▶ [Exercise brief]:
Please copy each line of the listing below in which the word "will" appears.

━━━━━━━━━━━━━━━━━━━━

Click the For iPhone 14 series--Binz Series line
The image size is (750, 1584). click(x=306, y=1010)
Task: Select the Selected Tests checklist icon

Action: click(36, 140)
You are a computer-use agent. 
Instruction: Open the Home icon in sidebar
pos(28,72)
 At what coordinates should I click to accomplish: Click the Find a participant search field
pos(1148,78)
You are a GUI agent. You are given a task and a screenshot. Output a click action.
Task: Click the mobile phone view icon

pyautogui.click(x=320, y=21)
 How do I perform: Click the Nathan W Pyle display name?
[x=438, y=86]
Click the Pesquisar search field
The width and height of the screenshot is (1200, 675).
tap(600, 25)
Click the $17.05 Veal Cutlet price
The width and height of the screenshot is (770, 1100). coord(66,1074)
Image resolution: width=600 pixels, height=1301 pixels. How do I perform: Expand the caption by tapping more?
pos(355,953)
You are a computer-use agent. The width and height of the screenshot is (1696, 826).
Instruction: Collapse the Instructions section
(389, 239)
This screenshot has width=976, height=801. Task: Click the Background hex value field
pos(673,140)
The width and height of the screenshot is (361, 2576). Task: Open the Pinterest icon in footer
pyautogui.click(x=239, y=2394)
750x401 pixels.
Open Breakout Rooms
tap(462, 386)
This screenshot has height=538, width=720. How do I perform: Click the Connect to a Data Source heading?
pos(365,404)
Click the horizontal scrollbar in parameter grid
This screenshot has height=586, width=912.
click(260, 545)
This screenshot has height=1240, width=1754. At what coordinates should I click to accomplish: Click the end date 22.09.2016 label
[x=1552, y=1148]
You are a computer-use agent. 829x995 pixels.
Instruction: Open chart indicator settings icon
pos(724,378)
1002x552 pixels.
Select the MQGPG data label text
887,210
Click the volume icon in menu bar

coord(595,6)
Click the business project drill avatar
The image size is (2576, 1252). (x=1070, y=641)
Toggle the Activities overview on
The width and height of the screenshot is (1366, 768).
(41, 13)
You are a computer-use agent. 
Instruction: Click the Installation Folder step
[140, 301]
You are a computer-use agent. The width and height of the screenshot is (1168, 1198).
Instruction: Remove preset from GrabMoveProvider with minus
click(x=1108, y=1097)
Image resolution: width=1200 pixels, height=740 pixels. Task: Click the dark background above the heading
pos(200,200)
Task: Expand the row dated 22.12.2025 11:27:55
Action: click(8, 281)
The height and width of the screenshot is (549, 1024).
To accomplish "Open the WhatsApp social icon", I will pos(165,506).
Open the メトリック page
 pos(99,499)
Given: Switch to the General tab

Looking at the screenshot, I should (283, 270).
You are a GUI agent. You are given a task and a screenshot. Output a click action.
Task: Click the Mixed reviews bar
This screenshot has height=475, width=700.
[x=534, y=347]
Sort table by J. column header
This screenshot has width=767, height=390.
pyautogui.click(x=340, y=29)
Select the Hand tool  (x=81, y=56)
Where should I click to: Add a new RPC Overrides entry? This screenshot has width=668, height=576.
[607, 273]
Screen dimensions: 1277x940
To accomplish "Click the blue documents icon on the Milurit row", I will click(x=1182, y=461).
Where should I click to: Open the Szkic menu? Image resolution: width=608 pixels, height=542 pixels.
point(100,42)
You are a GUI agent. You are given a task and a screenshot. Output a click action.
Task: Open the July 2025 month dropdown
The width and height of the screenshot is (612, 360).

━━━━━━━━━━━━━━━━━━━━

▶ [Response for this exercise]:
To accomplish "Open the WhatsApp social icon", I will pos(165,506).
To accomplish "Click the blue documents icon on the Milurit row", I will click(x=1182, y=461).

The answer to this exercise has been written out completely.